Today: dict output, wordcount.py example program, list functions, List patterns, state-machine pattern
An "exception" in Python halts the program with an error message and notes the line number. You have seen these many, many times. It's possible to write an exception handler which catches the exception and takes some action, but most programs do not do that. By far the most common strategy is that an exception simply halts the program with its error message. This is a fine strategy and what we sill do for CS106A.
The last line of the error message describes the specific problem, and the "traceback" lines above give context about the series of function calls / line-numbers which lead to the error. Generally just look at the last couple lines to see the error and the line of code where it occurred. We can prompt an exception easily enough with some bad code in the interpreter
>>> s = 'Hello' >>> s[9] Traceback (most recent call last): File "<stdin>", line 1, in <module> IndexError: string index out of range >>>
Python's types like string and list raise exceptions when they are fed bad data, as in the example above. Your code can raise an exception on its own, too.
If the program's input data has a problem so the computation cannot continue, the best strategy is raising an exception with an error message to halt the program at that point. The next step is up to whoever is running the program. Perhaps they typed the filename wrong, say. The line raise Exception(message)
like this:
>>> raise Exception('This went wrong') Traceback (most recent call last): File "<stdin>", line 1, in <module> Exception: This went wrong
Python has a taxonomy of different sorts of exceptions that code can raise, but the above is the simplest and that's what we'll do for HW6.

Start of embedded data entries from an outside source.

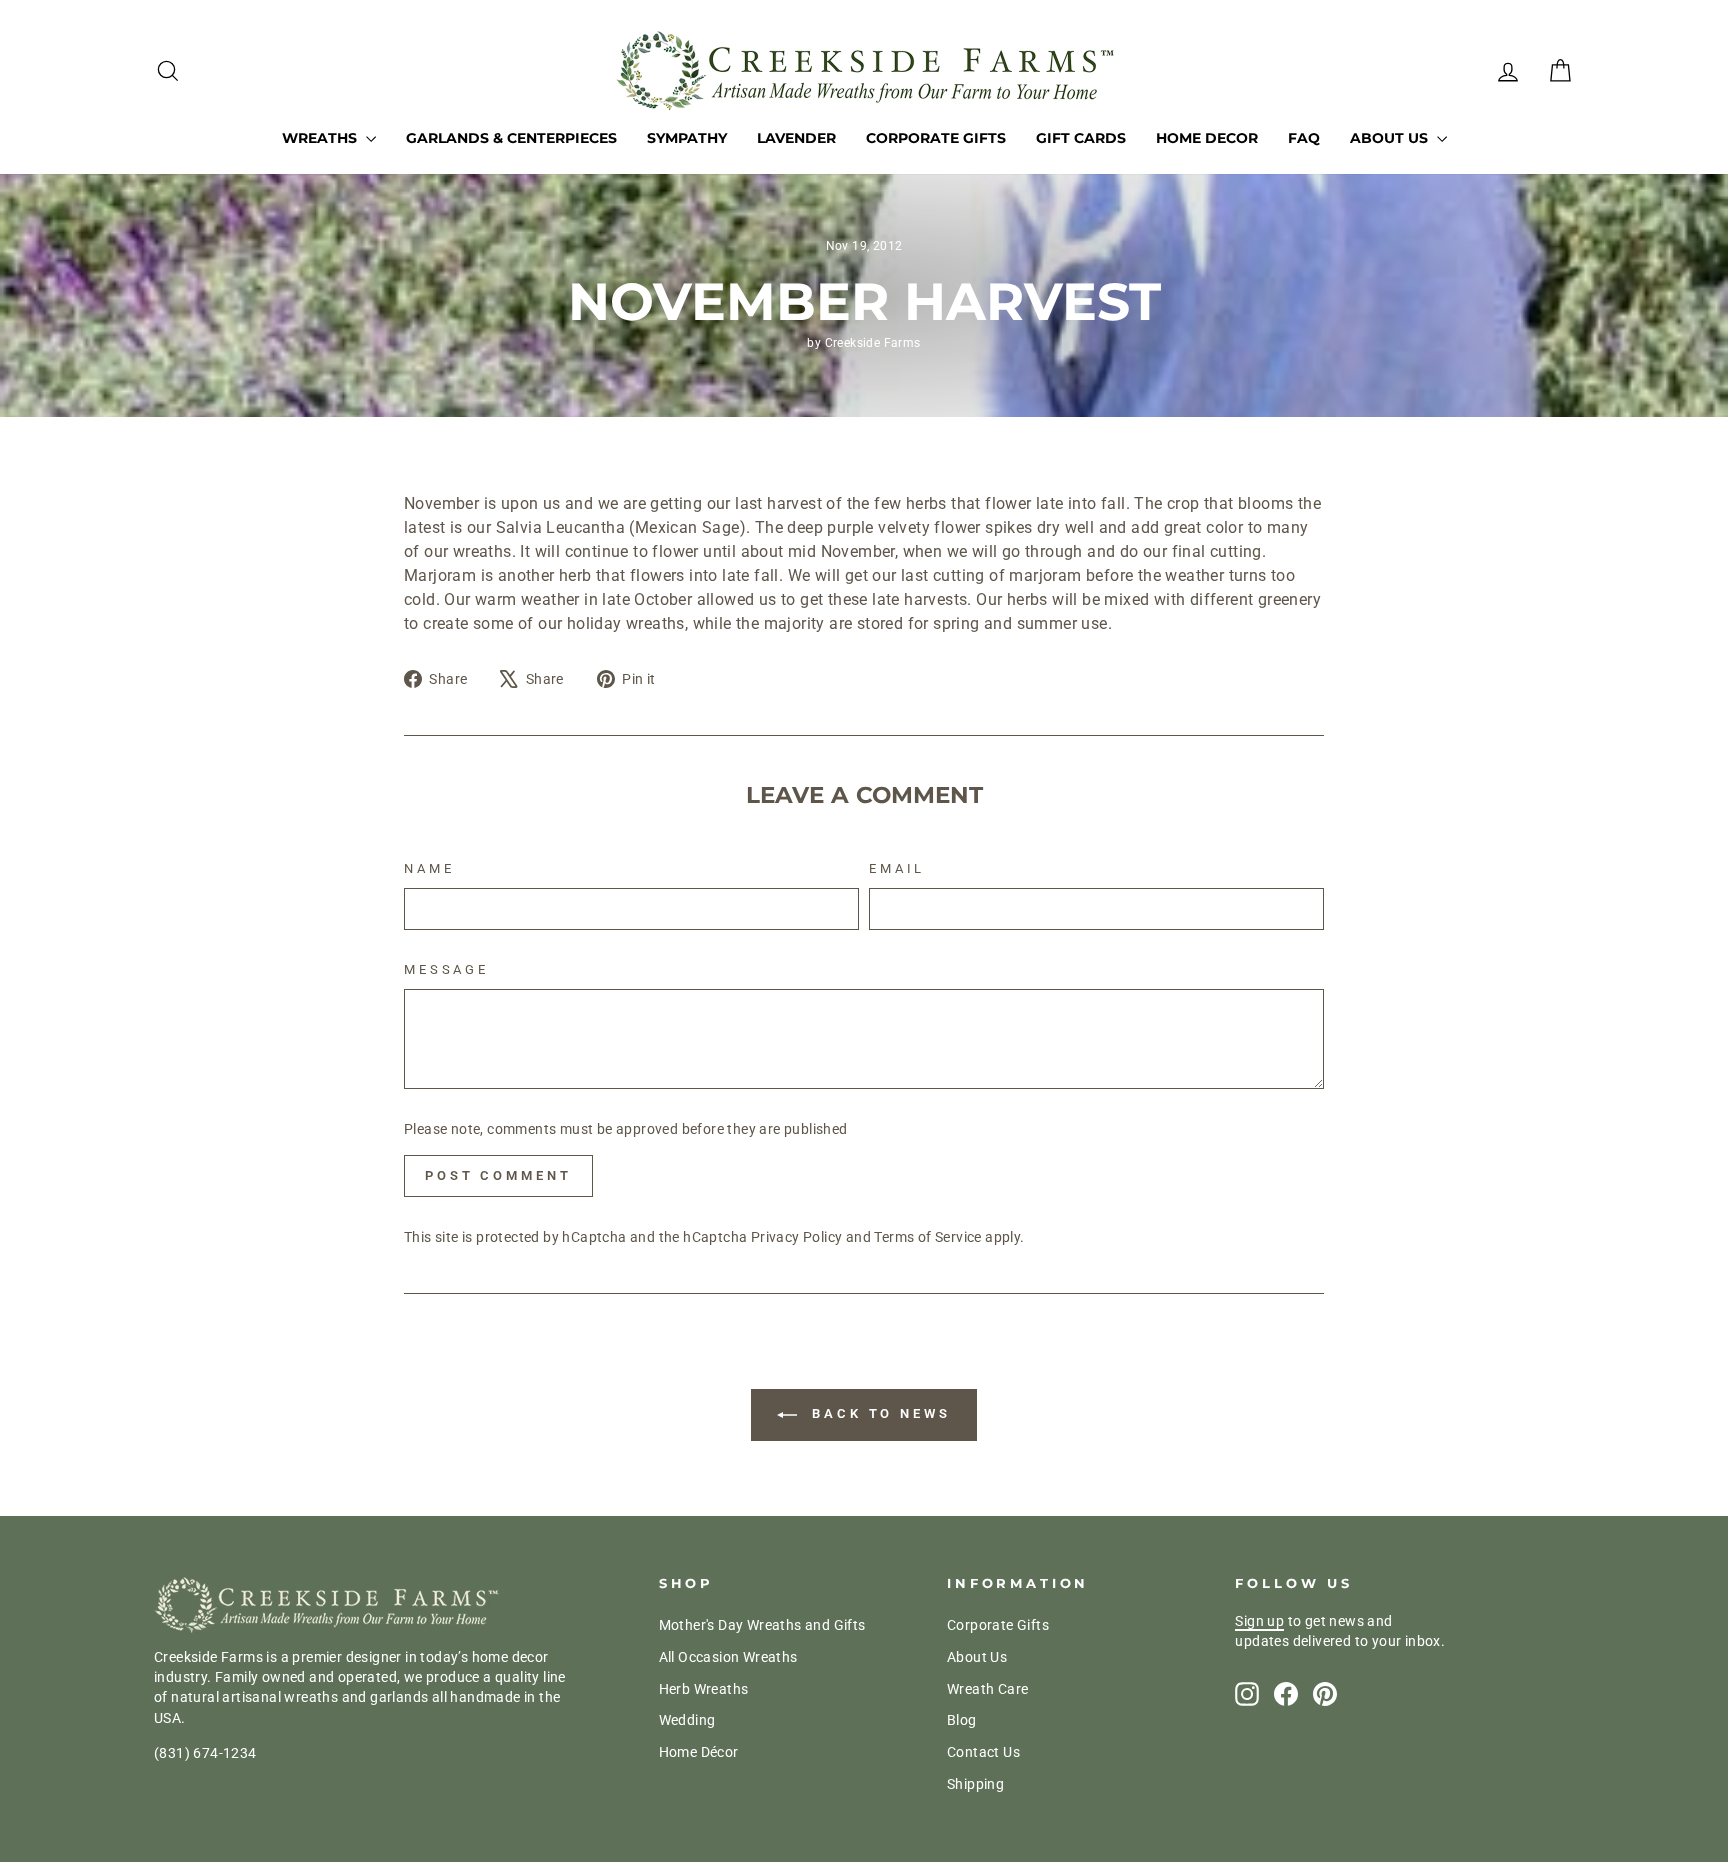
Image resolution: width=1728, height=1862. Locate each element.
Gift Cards (1081, 138)
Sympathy (687, 138)
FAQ (1304, 138)
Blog (962, 1720)
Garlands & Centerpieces (511, 138)
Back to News (878, 1413)
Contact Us (983, 1752)
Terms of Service (927, 1237)
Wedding (687, 1720)
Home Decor (1207, 138)
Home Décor (699, 1752)
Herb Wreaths (704, 1689)
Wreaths (321, 138)
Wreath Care (987, 1689)
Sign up (1259, 1621)
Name (429, 868)
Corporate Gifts (936, 138)
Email (897, 868)
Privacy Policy (797, 1237)
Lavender (796, 138)
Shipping (975, 1784)
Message (446, 969)
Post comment (498, 1175)
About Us (1391, 138)
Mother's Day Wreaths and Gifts (762, 1625)
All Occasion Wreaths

Some programming systems would not halt when the data was bad, instead trying to stumble forward, pretending that the missing data was the empty string or whatever to see if that would work. This turned out to be a bad strategy, as it hid the underlying error. Imagine debugging that system, where input a is wrong, but the program stumbles forward to fail with bad data b a few lines later. That's harder to debug, as the underlying issue is obscured. So the best practice is: just halt with a real error message right where the bad data is detected, and that's what we do for HW6.
Thus far examples look like this, loading and organizing the data in the dict:
counts = {} for line in f: ... counts[xxx] = yyy ...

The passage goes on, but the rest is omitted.